Kommentar zum Kampf gegen Fake News An Fakten orientieren
Meinung | Brüssel · Die Europäische Union will verstärkt gegen Desinformationen und Corona-Mythen im Internet vorgehen. Das Konzept der EU-Behörde macht Sinn. Fakten können Unsinn entlarven, kommentiert unser Autor.
So viel Lob aus Brüssel für ein großes Internet-Unternehmen ist selten. Aber Twitter hat mit seiner Reaktion auf den umstrittenen Tweet des US-Präsidenten über Briefwahlen Anfang Juni genau das geliefert, was man sich bei der EU-Kommission vorstellt: Der Meinungsbeitrag Donald Trumps wurde nicht gelöscht, sondern mit einem Fakten-Check ergänzt. Die Botschaft des US-Konzerns heißt: Wer abstruse Beiträge im Netz entlarven will, muss sie an der Wahrheit messen.
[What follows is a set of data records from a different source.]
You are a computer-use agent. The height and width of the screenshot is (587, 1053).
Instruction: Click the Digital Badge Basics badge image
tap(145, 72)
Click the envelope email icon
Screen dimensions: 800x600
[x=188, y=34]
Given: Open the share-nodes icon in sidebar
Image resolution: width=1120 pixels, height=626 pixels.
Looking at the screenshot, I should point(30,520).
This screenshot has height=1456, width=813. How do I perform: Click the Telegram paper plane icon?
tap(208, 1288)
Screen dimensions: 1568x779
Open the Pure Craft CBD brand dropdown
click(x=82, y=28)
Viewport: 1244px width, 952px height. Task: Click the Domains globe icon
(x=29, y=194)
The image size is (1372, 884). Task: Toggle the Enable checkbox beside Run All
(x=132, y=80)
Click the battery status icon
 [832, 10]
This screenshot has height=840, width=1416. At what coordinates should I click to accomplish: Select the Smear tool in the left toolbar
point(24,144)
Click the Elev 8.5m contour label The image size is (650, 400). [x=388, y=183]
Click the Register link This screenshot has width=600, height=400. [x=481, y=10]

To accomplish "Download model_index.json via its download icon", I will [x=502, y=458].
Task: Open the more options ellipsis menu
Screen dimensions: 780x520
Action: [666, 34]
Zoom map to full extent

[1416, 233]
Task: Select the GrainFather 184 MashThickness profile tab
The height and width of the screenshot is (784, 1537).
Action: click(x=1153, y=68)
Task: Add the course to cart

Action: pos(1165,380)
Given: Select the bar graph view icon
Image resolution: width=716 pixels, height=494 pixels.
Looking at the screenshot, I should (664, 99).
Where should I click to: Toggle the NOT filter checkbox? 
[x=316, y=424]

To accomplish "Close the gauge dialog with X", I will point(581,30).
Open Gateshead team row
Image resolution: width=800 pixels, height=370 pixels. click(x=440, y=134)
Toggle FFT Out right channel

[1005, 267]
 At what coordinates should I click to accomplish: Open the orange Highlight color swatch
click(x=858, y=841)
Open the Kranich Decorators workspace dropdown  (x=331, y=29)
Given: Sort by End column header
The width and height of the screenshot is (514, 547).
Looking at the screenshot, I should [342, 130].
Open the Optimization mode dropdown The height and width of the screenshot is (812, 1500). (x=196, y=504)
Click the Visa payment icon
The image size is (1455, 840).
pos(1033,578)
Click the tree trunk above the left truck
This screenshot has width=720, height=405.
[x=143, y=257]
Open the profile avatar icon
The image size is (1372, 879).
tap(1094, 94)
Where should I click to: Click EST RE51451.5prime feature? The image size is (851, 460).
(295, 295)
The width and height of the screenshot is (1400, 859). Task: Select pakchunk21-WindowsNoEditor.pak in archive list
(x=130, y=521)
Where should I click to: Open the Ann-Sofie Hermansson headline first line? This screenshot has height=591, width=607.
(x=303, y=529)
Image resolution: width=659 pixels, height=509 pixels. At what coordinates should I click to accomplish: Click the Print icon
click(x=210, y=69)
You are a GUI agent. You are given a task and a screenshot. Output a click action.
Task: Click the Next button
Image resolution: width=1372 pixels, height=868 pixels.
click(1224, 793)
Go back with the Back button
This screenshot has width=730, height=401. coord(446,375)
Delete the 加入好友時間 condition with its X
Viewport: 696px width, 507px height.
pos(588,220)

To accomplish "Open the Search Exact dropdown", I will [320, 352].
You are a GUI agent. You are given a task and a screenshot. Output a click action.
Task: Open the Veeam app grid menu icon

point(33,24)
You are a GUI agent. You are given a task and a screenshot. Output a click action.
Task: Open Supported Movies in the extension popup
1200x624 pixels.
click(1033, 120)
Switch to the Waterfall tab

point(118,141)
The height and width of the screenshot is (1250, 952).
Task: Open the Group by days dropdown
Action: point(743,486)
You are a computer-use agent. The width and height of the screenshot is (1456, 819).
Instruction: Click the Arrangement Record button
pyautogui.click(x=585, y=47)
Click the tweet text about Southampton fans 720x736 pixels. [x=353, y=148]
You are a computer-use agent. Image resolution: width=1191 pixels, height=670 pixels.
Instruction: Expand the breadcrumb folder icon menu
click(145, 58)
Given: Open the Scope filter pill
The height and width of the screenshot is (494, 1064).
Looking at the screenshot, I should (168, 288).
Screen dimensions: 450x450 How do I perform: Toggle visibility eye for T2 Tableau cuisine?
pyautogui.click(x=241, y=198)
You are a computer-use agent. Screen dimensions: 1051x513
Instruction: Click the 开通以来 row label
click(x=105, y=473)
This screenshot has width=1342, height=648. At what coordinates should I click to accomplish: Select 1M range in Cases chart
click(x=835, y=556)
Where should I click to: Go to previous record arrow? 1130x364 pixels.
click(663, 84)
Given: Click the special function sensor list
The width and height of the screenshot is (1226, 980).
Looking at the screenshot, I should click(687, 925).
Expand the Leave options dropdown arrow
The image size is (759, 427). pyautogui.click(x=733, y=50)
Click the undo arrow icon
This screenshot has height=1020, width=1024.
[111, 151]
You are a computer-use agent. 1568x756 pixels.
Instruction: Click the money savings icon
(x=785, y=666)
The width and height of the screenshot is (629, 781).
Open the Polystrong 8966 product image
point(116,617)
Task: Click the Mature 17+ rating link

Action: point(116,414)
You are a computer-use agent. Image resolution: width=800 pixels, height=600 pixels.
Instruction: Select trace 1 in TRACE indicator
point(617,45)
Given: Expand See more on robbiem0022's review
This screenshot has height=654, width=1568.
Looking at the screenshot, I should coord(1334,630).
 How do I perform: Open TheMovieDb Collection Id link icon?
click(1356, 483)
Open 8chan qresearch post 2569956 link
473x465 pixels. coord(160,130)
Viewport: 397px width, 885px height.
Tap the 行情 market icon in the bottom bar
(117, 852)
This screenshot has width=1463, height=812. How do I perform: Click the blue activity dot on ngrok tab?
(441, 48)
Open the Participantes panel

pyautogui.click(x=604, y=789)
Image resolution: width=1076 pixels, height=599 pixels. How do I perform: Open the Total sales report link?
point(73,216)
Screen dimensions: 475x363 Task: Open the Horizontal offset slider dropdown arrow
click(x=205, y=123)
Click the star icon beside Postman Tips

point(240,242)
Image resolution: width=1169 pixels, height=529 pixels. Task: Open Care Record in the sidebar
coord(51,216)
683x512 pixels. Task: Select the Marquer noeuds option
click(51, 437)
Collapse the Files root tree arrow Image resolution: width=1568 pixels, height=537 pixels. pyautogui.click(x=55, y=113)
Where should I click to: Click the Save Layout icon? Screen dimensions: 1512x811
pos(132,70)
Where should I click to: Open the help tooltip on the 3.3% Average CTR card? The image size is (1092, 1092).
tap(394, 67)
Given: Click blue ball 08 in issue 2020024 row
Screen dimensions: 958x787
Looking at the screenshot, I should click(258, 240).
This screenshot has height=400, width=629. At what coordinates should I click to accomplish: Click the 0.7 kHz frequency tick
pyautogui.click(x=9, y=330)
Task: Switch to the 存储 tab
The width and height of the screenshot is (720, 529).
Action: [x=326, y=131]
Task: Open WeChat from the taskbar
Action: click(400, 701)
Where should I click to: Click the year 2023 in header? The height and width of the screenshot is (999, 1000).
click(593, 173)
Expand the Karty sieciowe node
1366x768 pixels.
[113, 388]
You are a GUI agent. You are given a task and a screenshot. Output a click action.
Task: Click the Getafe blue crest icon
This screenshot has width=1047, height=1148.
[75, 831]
Nicht nur die Juristen der EU-Kommission, sondern auch im Berliner Bundesjustizministerium haben bei der Ausarbeitung von Gesetzen gegen Hass, Hetze, Rassismus und Intoleranz gelernt, dass irreführende Informationen übel, aber nicht in jedem Fall illegal sein müssen. Dass illegale Beiträge bekämpft werden, liegt auf der Hand. Doch wie geht man gegen offensichtlichen Unsinn oder gar gesundheitsgefährdende Inhalte vor, die in der Pandemie zuhauf auftraten?
Das Konzept der EU-Behörde macht Sinn. Fakten können Unsinn entlarven. Dabei tut es gut, dass man in Brüssel nicht mit dem Wahrheitsbegriff argumentiert, der viel zu sehr nach von der Obrigkeit verordneten Denkverboten klingen würde. Denn darum darf es nicht gehen. Das Recht auf freie Meinungsäußerung ist unantastbar, aber es muss sich an den Fakten orientieren.
Daneben brauchen die Mitgliedstaaten ebenso wie die Gemeinschaft als Ganzes deutlich schärfere Instrumente gegen Hass und Hetze, Verunglimpfung und Verbrechen. Das mag eine Herausforderung sein, weil es genügend grenzwertige Darstellungen gibt. Aber das ist kein Gegenargument. Mobbing oder Bedrohung von Frauen, Kindern, Religionen oder gar unterschwellig rassistische Äußerungen gefährden die Freiheit im Internet mehr als Kontrollen.